Joseph Wharton Lippincott Jr., (1914–2003) was Chairman and President of Philadelphia publisher J. B. Lippincott Company.

He was born in Bethayres, Pennsylvania, the son of Joseph Wharton Lippincott and Elizabeth Schuyler Mills Lippincott. He was a descendant of Joshua Ballinger Lippincott, founder of J. B. Lippincott Company, and a great-grandson of Joseph Wharton, founder of the Wharton School of Business of the University of Pennsylvania.

==Education==
Lippincott went to the Meadowbrook School and then to St. Paul's School before attending Princeton University.

==Career==
In 1937 he joined the family firm he would serve for 41 years. He served in the American Field Service during World War II and returned to the Company in 1945.
During his years as president, Lippincott oversaw the rapid expansion of the company in the 1950s and 1960s, the transformation of Lippincott into a public company in 1972, and its eventual acquisition by Harper & Row (now called “HarperCollins”) in 1978.

==Innovations==
Many of J. B. Lippincott Company's well-known elementary and high school educational products were launched during his presidency, including Basic Keys to Spelling, Lippincott's Basic Reading, and Beginning to Read, Write and Listen. Mr. Lippincott was also responsible for expanding the company’s business outside of the United States, and made frequent trips to Europe and across the Pacific to Japan, South Korea, and the Philippines.

==Support for libraries==
Lippincott was an active supporter of libraries, serving on the boards of Trustees of the Free Library of Philadelphia and of the Ludington Library in Bryn Mawr, now in the Lower Merion Library System. He was also on the Boards of the Urban Libraries Council, the Council of the American Library Association, the Council for Florida Libraries, the Friends of the Princeton Library, and the American Library Trustees Association. He was Chair of National Library Week.

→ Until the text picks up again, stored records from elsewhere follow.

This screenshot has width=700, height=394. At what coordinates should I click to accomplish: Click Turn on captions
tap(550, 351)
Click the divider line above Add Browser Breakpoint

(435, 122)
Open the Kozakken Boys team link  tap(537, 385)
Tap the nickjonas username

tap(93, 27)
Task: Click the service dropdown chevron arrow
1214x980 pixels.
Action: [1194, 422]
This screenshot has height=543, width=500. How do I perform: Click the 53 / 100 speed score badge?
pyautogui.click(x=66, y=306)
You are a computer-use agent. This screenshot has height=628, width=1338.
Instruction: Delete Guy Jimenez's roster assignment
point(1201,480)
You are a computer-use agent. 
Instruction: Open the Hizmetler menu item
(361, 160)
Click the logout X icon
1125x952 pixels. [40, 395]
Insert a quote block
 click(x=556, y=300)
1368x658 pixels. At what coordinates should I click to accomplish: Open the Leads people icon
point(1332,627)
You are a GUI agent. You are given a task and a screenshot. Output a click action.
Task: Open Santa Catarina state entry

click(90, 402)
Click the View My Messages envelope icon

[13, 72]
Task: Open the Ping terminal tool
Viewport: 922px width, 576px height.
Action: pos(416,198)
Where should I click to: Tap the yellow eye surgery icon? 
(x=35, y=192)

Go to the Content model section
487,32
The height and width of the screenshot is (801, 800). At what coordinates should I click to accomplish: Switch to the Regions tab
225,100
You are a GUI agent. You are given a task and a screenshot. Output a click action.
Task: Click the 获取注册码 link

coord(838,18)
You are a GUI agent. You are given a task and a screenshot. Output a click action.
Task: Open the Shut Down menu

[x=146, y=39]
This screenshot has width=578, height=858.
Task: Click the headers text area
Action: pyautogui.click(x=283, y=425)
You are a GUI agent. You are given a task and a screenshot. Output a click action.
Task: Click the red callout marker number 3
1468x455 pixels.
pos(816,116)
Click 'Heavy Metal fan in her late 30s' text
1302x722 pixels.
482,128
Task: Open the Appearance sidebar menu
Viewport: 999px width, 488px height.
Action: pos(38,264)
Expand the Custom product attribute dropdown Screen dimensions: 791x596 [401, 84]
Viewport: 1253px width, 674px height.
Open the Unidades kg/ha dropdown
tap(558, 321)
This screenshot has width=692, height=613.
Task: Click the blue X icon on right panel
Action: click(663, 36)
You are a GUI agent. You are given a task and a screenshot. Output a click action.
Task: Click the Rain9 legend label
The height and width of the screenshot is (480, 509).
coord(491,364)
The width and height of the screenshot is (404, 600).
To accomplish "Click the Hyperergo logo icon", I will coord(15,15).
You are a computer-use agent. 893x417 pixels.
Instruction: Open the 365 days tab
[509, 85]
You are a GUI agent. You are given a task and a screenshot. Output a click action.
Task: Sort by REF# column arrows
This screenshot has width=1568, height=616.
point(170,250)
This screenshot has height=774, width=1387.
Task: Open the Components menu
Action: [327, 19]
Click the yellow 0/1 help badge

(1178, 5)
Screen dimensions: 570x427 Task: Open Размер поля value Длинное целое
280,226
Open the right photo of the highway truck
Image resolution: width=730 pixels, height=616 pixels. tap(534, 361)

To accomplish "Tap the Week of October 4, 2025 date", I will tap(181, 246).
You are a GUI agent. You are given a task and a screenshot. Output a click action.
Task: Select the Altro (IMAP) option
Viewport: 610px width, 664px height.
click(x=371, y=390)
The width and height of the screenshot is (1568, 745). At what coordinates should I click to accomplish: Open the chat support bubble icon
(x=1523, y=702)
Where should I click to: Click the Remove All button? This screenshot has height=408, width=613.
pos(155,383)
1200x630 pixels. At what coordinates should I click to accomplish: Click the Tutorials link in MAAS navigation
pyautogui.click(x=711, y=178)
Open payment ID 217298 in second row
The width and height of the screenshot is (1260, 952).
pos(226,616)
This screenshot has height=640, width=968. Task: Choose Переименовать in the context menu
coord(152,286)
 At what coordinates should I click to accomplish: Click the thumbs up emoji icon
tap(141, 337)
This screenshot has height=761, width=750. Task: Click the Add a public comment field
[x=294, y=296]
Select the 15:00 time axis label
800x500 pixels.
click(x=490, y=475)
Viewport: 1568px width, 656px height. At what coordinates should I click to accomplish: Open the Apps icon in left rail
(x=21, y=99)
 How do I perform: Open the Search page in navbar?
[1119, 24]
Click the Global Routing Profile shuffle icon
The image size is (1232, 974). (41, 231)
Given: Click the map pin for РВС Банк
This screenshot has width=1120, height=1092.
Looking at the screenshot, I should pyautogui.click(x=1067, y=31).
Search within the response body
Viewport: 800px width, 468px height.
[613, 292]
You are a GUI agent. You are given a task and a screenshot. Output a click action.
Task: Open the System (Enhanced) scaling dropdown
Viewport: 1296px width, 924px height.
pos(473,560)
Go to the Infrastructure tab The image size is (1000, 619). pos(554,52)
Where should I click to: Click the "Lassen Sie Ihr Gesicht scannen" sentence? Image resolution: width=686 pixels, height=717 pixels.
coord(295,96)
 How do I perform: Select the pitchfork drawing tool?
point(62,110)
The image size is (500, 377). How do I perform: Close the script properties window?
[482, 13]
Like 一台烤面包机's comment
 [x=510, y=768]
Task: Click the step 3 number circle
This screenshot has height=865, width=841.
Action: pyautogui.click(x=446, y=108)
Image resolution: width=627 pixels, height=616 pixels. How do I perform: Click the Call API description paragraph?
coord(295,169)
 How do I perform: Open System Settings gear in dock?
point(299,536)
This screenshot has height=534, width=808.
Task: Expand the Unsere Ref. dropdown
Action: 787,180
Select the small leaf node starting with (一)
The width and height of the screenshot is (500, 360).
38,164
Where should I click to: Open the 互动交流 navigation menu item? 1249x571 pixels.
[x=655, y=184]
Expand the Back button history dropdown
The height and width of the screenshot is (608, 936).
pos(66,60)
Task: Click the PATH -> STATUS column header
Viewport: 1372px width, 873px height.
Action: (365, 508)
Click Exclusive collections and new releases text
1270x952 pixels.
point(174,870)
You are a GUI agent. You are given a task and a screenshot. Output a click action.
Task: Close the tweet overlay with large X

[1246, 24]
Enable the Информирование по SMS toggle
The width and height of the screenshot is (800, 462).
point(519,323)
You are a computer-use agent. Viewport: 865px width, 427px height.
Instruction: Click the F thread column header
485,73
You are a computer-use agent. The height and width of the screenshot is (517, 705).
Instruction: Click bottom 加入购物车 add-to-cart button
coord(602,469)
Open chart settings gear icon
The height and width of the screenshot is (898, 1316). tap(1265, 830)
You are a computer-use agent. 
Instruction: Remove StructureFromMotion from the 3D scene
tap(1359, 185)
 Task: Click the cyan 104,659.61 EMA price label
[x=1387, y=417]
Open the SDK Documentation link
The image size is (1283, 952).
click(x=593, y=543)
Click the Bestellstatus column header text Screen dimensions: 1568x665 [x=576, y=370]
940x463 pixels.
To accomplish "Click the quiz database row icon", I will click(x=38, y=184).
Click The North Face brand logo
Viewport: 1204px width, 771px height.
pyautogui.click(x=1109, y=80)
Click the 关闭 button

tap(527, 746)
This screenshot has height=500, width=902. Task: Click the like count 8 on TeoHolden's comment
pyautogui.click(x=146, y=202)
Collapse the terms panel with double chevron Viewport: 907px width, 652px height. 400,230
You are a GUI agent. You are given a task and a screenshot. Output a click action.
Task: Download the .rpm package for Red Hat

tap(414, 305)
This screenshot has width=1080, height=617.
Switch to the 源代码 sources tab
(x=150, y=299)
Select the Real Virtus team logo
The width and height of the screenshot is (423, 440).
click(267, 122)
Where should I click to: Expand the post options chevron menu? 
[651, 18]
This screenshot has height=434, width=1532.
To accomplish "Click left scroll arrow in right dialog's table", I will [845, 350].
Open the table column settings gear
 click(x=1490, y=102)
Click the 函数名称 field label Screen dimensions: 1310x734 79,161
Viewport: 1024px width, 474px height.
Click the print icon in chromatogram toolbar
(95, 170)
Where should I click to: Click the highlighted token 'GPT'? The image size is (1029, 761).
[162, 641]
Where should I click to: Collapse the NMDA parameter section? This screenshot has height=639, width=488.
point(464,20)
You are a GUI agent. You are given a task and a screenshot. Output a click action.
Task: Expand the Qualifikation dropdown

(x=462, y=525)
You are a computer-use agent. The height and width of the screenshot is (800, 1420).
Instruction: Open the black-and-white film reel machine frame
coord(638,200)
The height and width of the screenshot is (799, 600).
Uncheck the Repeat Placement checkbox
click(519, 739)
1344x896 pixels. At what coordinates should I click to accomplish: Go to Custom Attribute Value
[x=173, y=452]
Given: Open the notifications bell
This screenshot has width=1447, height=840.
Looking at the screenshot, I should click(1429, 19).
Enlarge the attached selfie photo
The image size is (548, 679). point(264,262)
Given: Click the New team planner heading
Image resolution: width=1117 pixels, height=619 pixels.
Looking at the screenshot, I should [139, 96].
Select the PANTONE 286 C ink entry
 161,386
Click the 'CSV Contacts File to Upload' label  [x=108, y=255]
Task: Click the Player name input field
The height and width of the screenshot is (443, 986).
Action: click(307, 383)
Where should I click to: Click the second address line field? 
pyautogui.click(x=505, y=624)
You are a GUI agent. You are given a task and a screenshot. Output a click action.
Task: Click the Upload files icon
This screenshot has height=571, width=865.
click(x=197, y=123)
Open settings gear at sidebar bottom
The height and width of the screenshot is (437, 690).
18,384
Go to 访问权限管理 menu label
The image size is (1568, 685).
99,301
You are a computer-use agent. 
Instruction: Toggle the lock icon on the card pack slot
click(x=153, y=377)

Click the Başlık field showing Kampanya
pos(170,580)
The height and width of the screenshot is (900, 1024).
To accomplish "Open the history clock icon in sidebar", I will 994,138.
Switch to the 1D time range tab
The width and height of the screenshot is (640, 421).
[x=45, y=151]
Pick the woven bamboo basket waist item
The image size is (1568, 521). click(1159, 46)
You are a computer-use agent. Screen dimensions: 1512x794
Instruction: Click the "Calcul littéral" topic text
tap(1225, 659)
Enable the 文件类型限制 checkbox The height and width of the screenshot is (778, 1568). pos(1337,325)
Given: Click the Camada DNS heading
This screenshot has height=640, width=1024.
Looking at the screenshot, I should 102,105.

He regularly attended the annual meeting of the American Library Association (ALA) to present the Joseph W. Lippincott Award for Outstanding Achievement in Librarianship, which was named for and founded by his father in 1938. It is one of the oldest and most prestigious awards given by the American Library Association.

==Family==
Lippincott married Marie Louise Beck in 1950. Together they had a son, Joseph W. Lippincott III, who was President of Lippincott Williams & Wilkins, 1998–2000. Mr. Lippincott also had a daughter from a previous marriage, Elizabeth L. Mather.

Lippincott died in Bryn Mawr, Pennsylvania.